▶ Task to carry out
Give the data starting at the line that contains "You are a computer-use agent." and ending at the line that contains "point(281,361)" as a Markdown table with the columns Row and Line, one numbered row per line and blank lines left out. Leave the pictures out of the answer.

** begin **

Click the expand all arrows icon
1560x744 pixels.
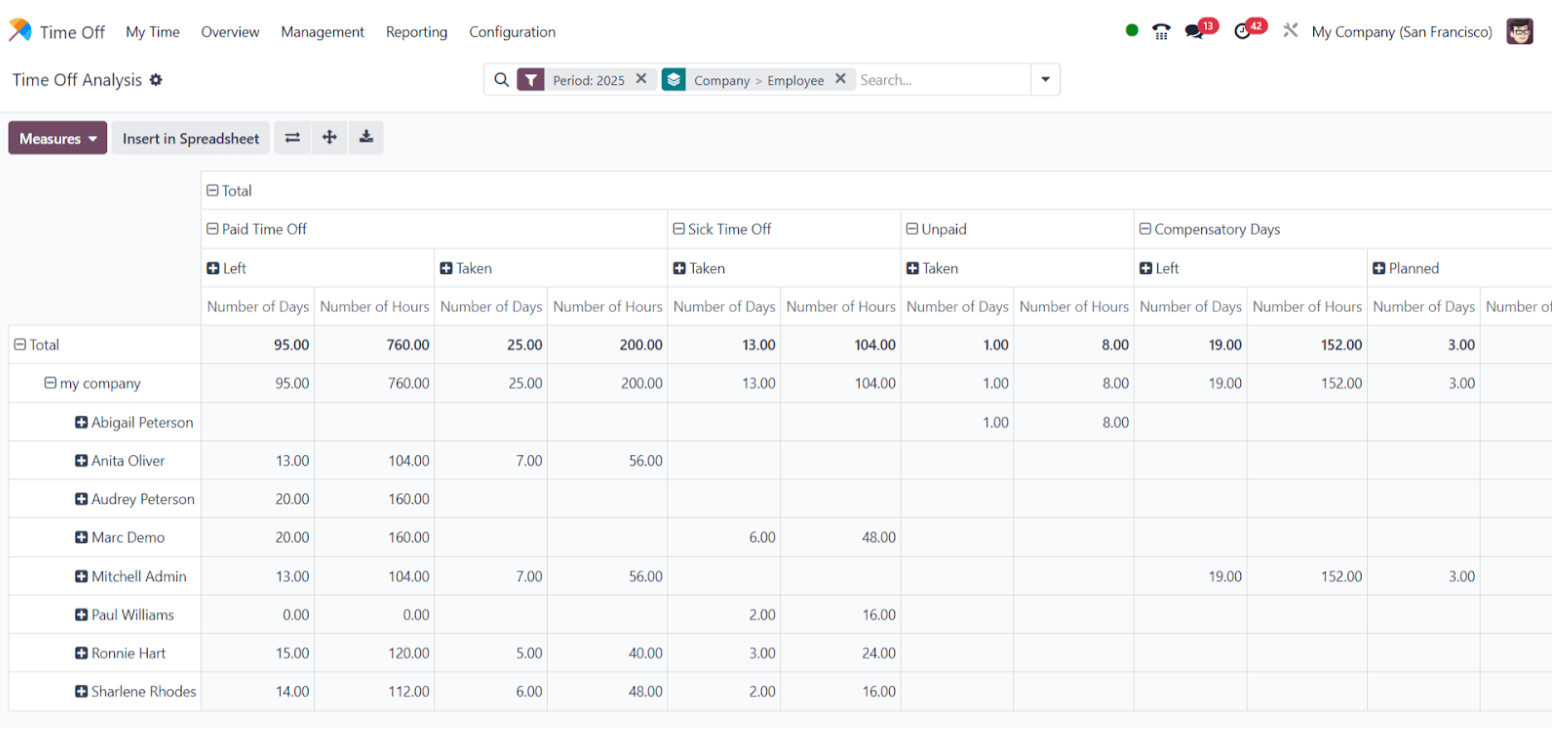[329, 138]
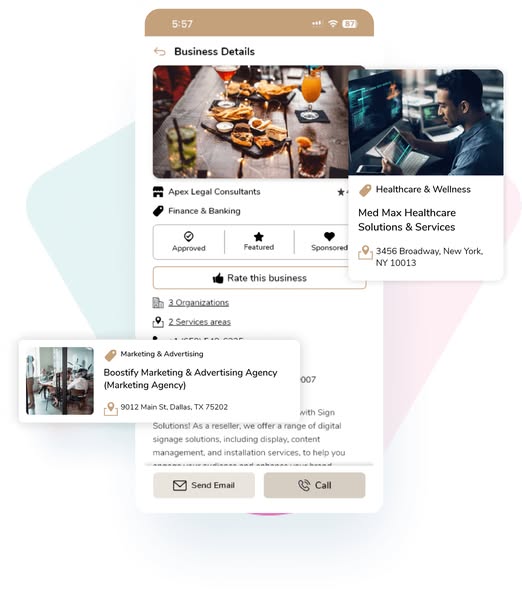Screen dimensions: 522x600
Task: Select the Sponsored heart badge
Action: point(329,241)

** end **
** begin **

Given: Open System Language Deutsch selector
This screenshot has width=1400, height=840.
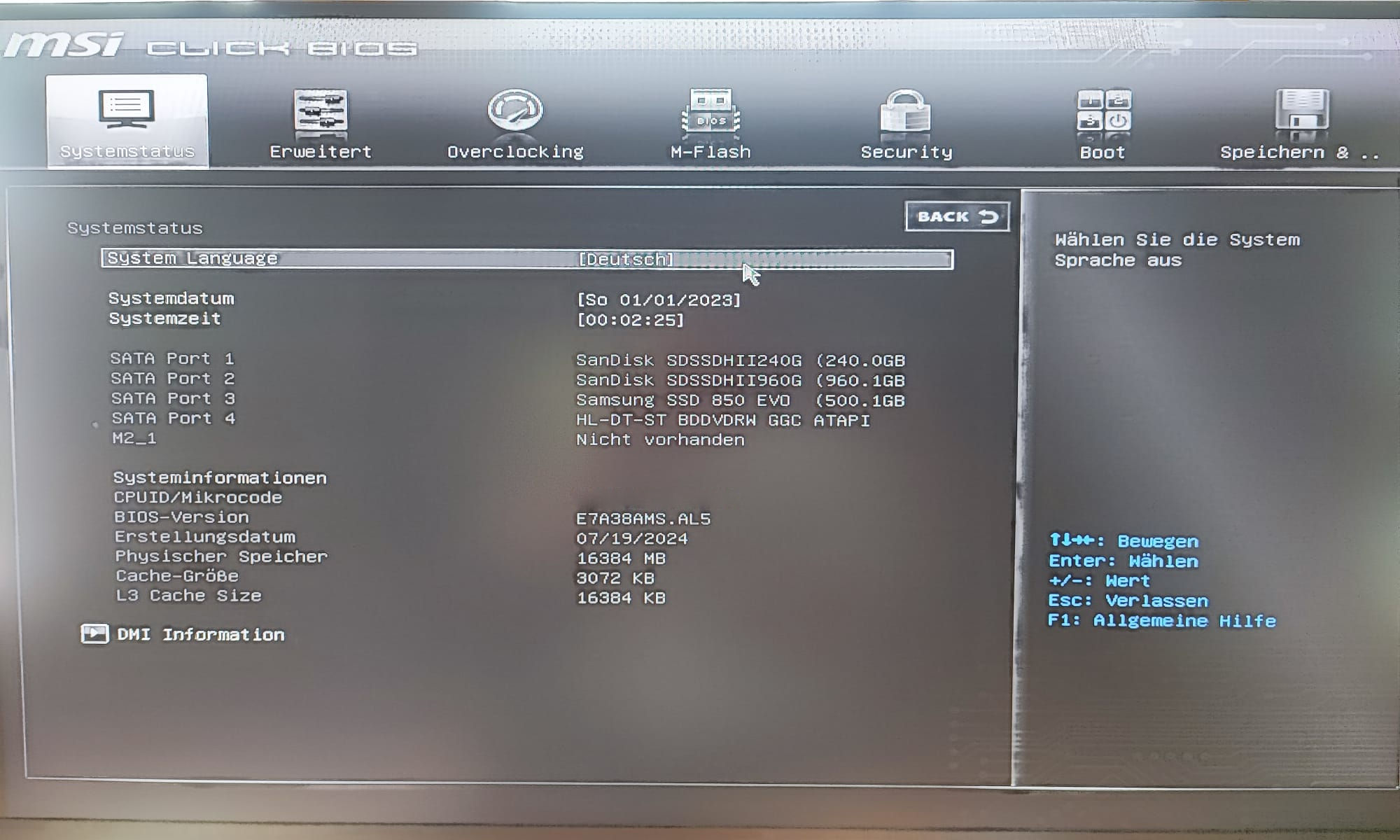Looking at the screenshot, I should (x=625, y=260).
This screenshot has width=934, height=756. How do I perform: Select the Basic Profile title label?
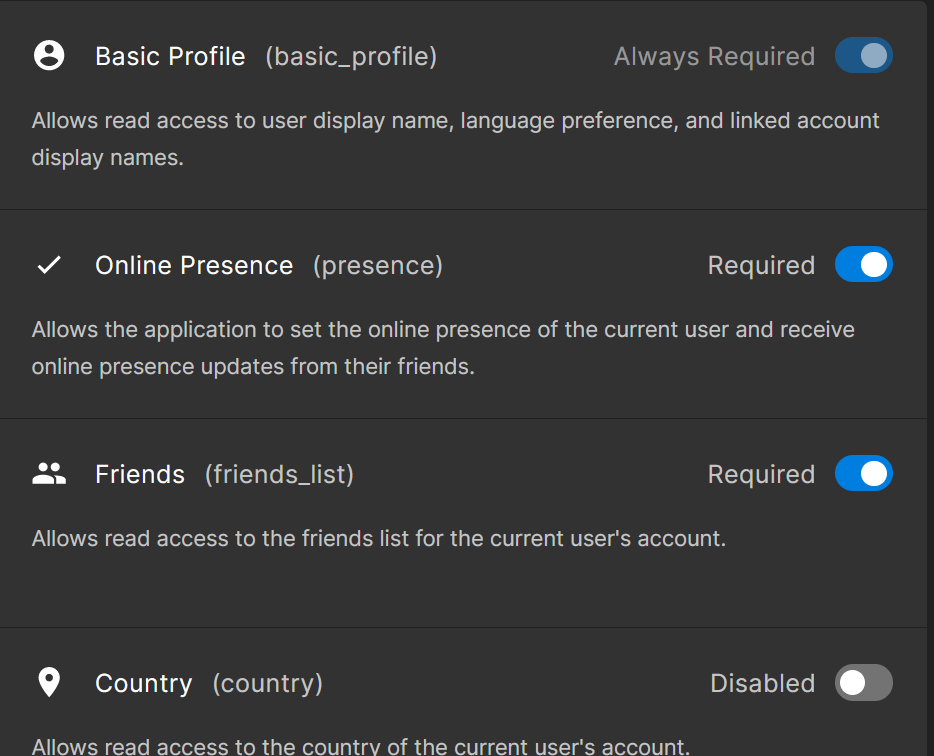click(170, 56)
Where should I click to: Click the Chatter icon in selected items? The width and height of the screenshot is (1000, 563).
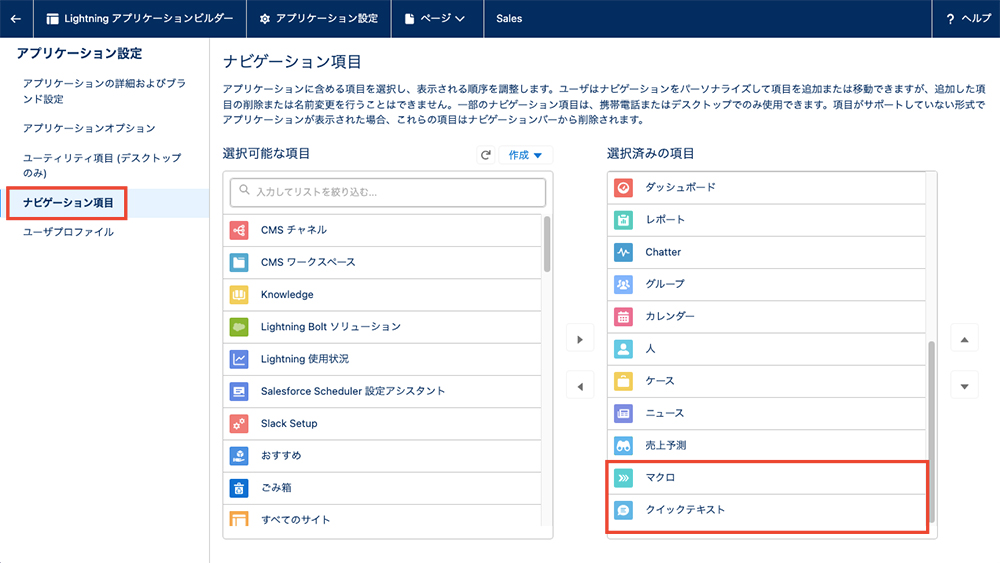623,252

** end **
** begin **

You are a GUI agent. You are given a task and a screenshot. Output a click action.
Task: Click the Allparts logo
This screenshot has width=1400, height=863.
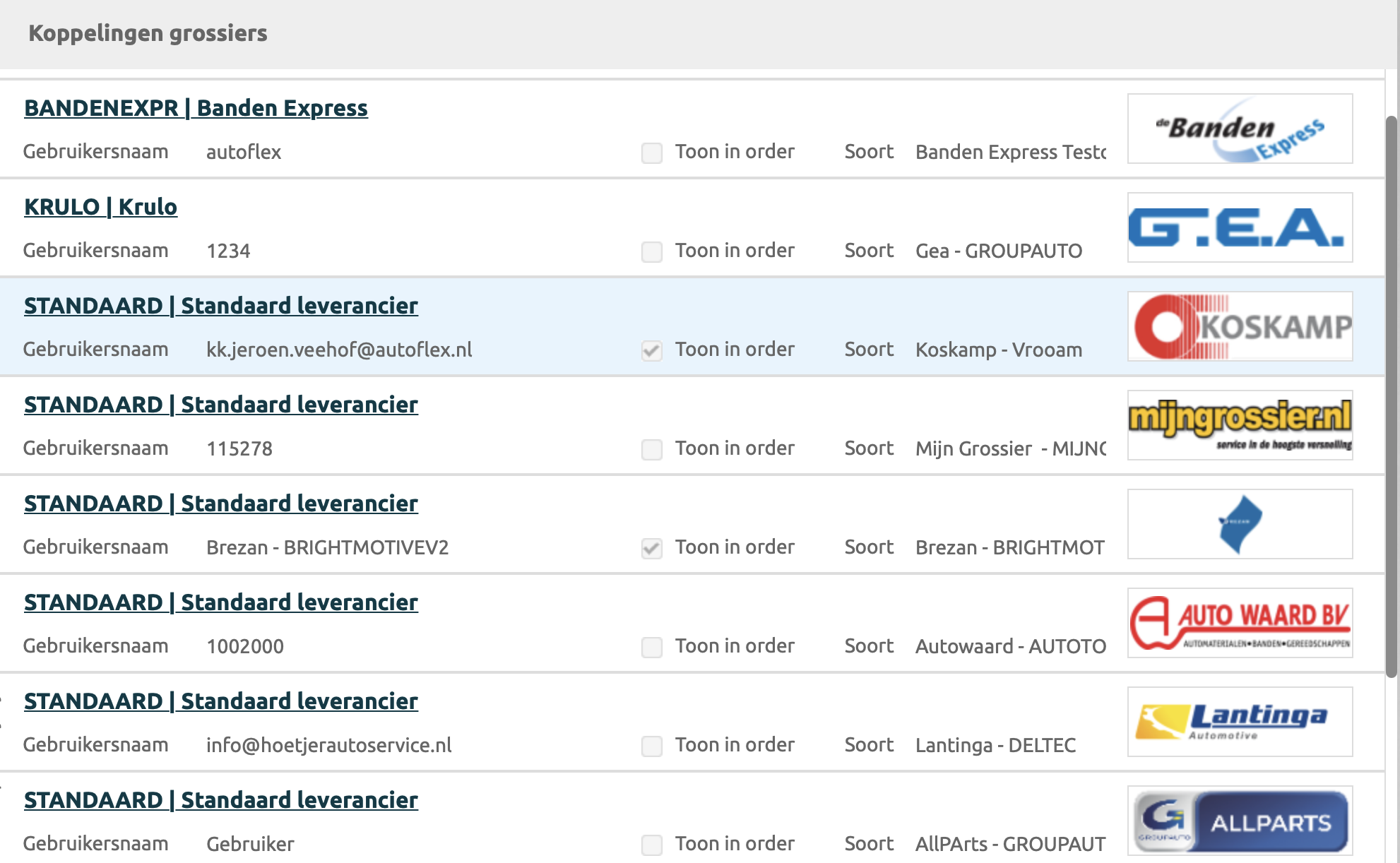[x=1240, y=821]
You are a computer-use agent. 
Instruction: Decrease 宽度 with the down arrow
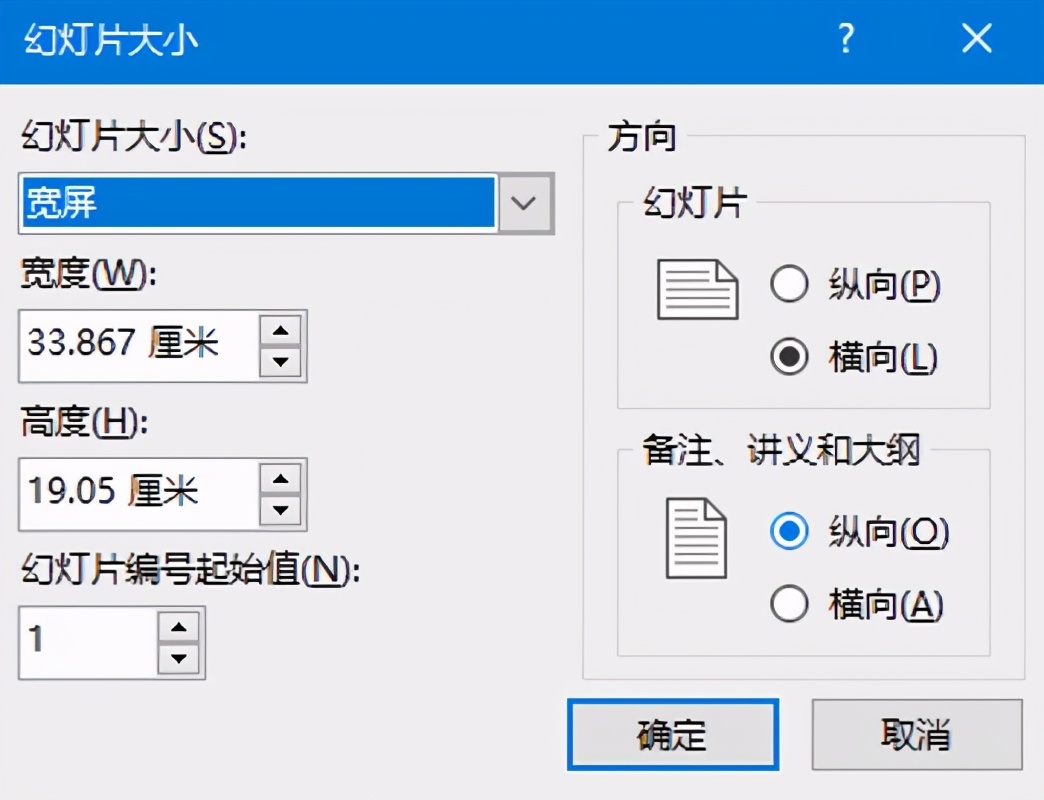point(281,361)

** end **

▶ The solution
| Row | Line |
|---|---|
| 1 | You are a computer-use agent.  |
| 2 | Instruction: Decrease 宽度 with the down arrow |
| 3 | point(281,361) |